Rep. Ivy Spohnholz, D-Anchorage, said not all treatment facilities have waitlists, and she referred to a real-time list that on Saturday showed two of 20 facilities (both in Anchorage) with open beds.
Drug crimes aren’t the only ones that would see higher penalties. The maximum possible sentence for Class A misdemeanors would increase to one year; the top sentence for a Class B misdemeanor would rise from 10 days to 30 days; and the penalties for Class A and B felonies would also increase.
Theft crimes are addressed in the bill specifically. An automatic inflation adjustment that was scheduled to raise the bar for felony theft would be eliminated under HB 49, and a new penalty has been added for possession of car theft tools.
Under SB 91, Alaskans awaiting trial received credit against their prison sentences for time spent on electronic monitoring. HB 49 states that those accused of sex crimes and other serious crimes must await trial in prison if they want to receive credit. In addition, HB 49 would increase the penalty for unlawfully removing an electronic monitoring device.
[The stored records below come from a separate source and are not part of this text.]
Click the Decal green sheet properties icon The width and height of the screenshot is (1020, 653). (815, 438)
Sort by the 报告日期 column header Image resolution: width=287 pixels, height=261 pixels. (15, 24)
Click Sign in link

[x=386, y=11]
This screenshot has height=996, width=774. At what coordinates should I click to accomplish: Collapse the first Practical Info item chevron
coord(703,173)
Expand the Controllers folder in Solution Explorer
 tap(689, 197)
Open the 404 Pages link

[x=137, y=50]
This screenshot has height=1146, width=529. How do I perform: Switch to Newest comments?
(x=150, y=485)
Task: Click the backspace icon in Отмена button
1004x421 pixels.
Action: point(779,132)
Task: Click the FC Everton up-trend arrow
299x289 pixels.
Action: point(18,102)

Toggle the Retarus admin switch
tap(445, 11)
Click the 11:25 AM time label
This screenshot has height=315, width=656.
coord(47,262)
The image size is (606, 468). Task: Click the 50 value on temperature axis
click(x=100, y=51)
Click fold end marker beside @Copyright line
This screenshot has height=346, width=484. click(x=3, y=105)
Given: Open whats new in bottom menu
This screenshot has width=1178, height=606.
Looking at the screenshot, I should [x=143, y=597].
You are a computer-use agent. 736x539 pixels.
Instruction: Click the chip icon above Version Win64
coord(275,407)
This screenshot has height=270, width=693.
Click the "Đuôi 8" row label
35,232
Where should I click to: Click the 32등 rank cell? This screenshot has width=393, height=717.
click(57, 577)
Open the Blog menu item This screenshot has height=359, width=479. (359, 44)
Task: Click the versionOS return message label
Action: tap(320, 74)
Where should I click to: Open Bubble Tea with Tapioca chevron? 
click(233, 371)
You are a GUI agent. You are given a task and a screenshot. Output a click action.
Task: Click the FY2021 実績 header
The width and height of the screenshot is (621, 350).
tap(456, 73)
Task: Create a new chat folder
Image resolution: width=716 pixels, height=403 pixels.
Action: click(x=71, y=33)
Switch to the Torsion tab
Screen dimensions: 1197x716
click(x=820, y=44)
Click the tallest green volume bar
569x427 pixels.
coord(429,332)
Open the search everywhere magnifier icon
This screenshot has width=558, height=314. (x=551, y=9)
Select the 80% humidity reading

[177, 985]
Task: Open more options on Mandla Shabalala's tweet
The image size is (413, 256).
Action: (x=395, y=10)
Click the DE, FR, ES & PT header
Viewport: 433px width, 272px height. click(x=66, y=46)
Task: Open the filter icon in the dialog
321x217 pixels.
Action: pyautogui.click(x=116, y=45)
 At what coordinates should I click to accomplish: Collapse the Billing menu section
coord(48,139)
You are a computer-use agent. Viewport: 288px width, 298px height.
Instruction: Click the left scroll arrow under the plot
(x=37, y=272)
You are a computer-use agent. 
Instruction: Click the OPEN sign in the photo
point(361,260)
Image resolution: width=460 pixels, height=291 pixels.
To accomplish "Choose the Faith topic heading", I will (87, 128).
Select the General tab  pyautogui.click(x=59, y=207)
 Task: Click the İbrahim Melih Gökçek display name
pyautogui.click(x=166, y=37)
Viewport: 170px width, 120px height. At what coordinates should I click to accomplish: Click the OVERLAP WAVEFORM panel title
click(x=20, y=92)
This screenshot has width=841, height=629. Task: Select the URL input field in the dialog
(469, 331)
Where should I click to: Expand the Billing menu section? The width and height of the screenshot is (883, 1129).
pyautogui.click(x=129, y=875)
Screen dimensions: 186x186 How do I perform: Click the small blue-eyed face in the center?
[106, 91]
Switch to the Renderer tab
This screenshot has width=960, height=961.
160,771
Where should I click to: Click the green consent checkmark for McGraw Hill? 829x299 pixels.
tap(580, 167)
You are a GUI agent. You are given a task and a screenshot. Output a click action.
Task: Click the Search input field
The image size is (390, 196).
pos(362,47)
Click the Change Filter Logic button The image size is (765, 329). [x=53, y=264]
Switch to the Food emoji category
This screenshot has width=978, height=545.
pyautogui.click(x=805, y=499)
“By elevating these crimes … it encourages more use of ankle monitoring,” Skidmore said, because those being monitored will have a bigger disincentive to violate their conditions of release.
“There will be appropriate consequences if it’s abused,” he said.
Other changes to the pretrial system come on the judges’ side of the bench. A controversial data-driven risk assessment tool that guides pretrial release decisions will be made optional, Skidmore said, but will not be eliminated entirely.
“It would merely be a factor for the courts to consider,” he told lawmakers.
Rep. Ben Carpenter, R-Nikiski, hailed that change.
“That gives the discretion back to the judge,” he said.